8 Comments on "National Health Care PLEASE! My arm hurts!"

  1. Hey there, stop by your blog often and as a Canadian, just wanted to say. . .push for that health care! The lies that have been peddled to you about our system in the name of “sober facts”. . .I could go on forever. I access the Canadian health care system on behalf of myself, my soon-to-be-12-year-old daughter with severe asthma, and my 62-year-old autistic brother with many health issues. I accompany both of them on appointments to specialists and hospitals and know the system intimately. It boggles the mind that not only do you not have proper health care, many in your country are actively resisting it as some nefarious plot.

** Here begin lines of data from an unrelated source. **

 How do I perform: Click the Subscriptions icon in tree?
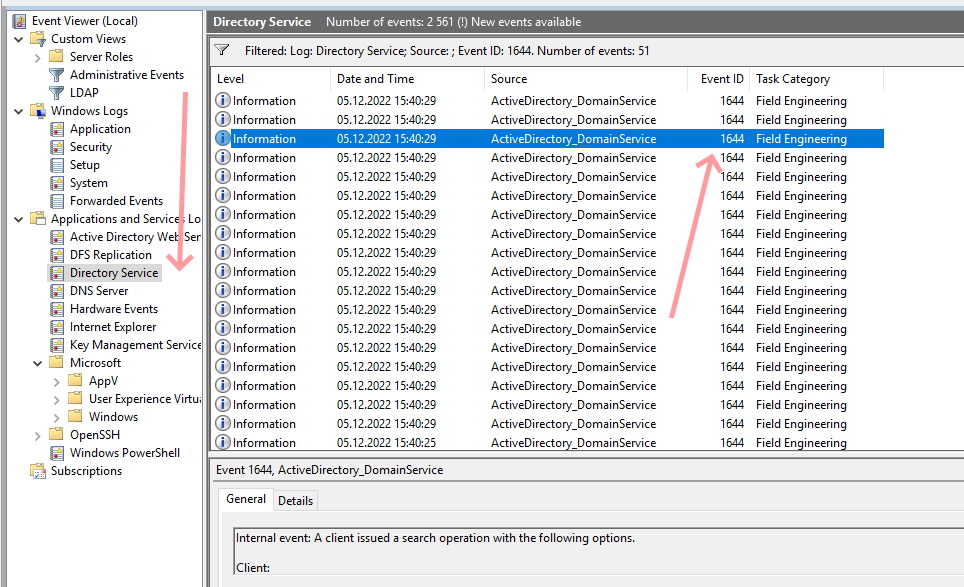point(38,471)
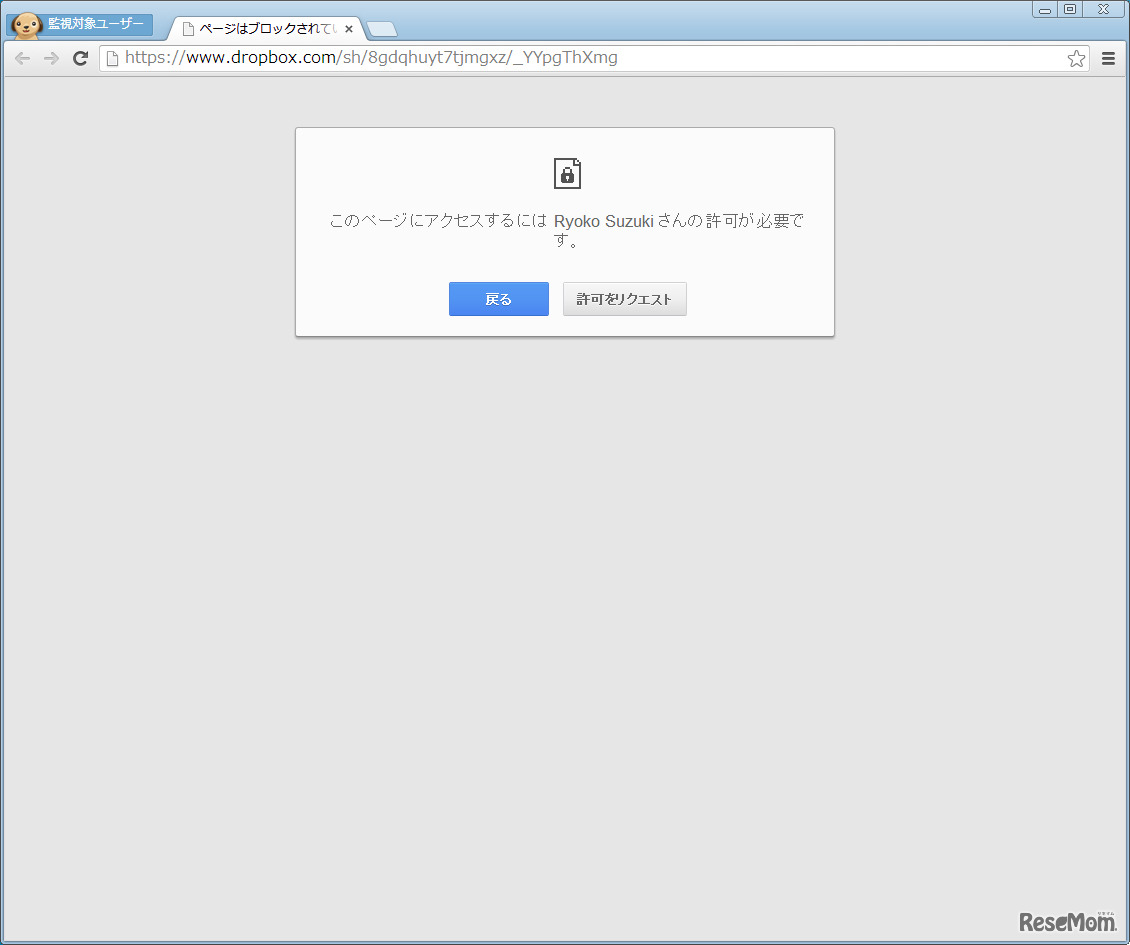Click the forward navigation arrow
The height and width of the screenshot is (945, 1130).
[51, 58]
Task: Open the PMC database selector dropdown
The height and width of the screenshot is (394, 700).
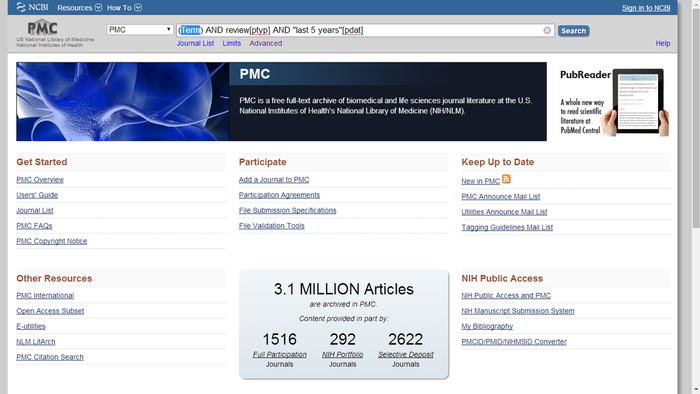Action: coord(140,29)
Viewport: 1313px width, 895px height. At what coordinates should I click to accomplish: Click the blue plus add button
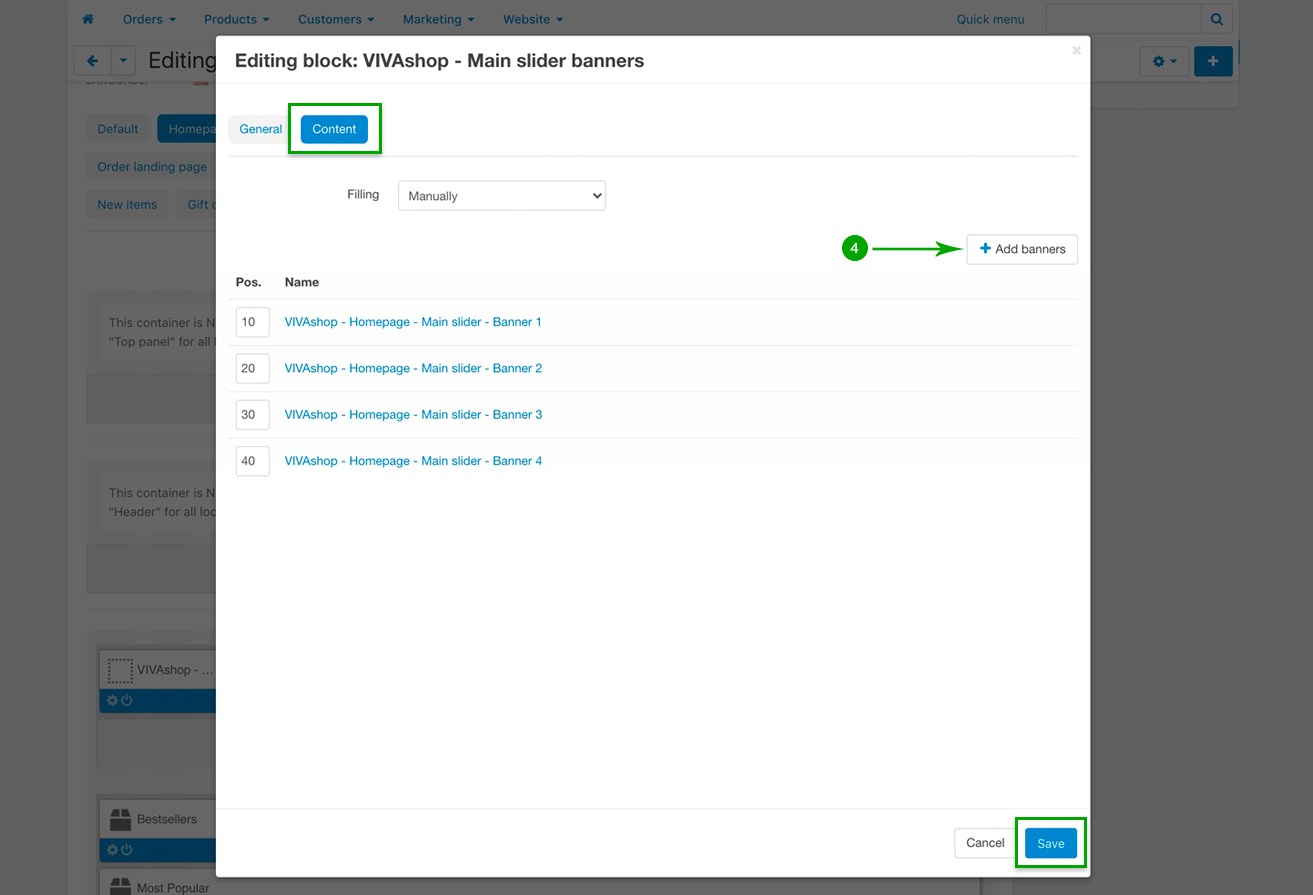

    Do you have any idea what it’s like as a single mom to wake up every morning knowing your kids can get any treatment and any surgery that day and all you have to do is flash a card? I just despair for your country at times. My parents were American and I’m sure they would be horrifed to hear me say this. But wtf. Dump the guns. Get the health care.

  2. We don’t have nationalised healthcare here, but enjoyed its benefits in the UK.After watching Sicko, I was even more convinced that that’s the way to go.We also don’t have medical insurance so I am so grateful we’ve not had to go through what you’re going through.There’s no way we’d survive…I wish every country in the world had it.Though of course with my dear continent not being exactly rich it probably wouldn’t make a difference, but it would be a start!

  3. Anonymous | May 19, 2009 at 1:08 pm |

    As another Canadian with the ability to “Flash a card” to ensure myself and my family can receive any type of healthcare we require, I find it unfathomable, that there are politicians in the U.S. who equate free healthcare with the “evils of socialism.” GET REAL, letting people die because they cannot afford healthcare is the real evil here. Amazing to me that the U.S. government feels it can “fix” every other country in the world, but they can’t fix the fundamentals for their own citizens. It is deplorable to say the very least.

  4. My son is unemployed and has no medical insurance. He is currently attending school to get a better job. More and more people are losing their jobs and their health coverage. Yesterday I was at a luncheon and had to sit through two people going on about how they do not want “socialized medicine” here in the USA. Easy for them to say, who can afford medical care. It made me sick to listen. Claud, what happened to you is a tragedy and should not happen, but it does every day in the USA until health care here gets fixed. Yayyy Canada!

  5. Preview

    Kippa said…
    I’m SO grateful I live in a country where the health care system is founded on the principle of universality – and sad and angry on behalf of those who don’t. Any country that presumes to call itself civilized should be able to offer its citizens decent medical care. I don’t know where we’d be without it.
    Not true. I do have some idea and it’s scary to think about.

    Canada’s health care system gets dissed a lot by certain smug USians who live on easy street. And sure, Canada’s not Utopia.
    But it’s on the whole our system is pretty damn good.
    And compared to the US it’s fabulous.

    I am so sorry about your arm, Claud.
    You deserved proper care.

  6. You all are making me seriously wish I was living a wee bit north and saying “eh” more often…

    I hate these freaking politicians that look down on what obvioulsy WORKS in Canada!

  7. It is appalling how people are treated in the U.S. when it comes to health care. Capitalism may make business hum, but it cannot provide for basic human needs such as food, housing, and health care. It lets MANY fall through the cracks. One needs a social safety net, universal coverage, to ensure that no-one is left behind. And isn’t that the overall ideal goal?

    Check out our Medical Services Plan rates here in BC:

    http://www.health.gov.bc.ca/msp/infoben/premium.html

    And there is “premium assistance” for the poor. No-one is left behind.

  8. Two of our federal New Democrat politicians are in the U.S. right now addressing the myths and lies that are being spread about the Canadian health care system. You would be an excellent “poster child” for what’s happening with the U.S. system.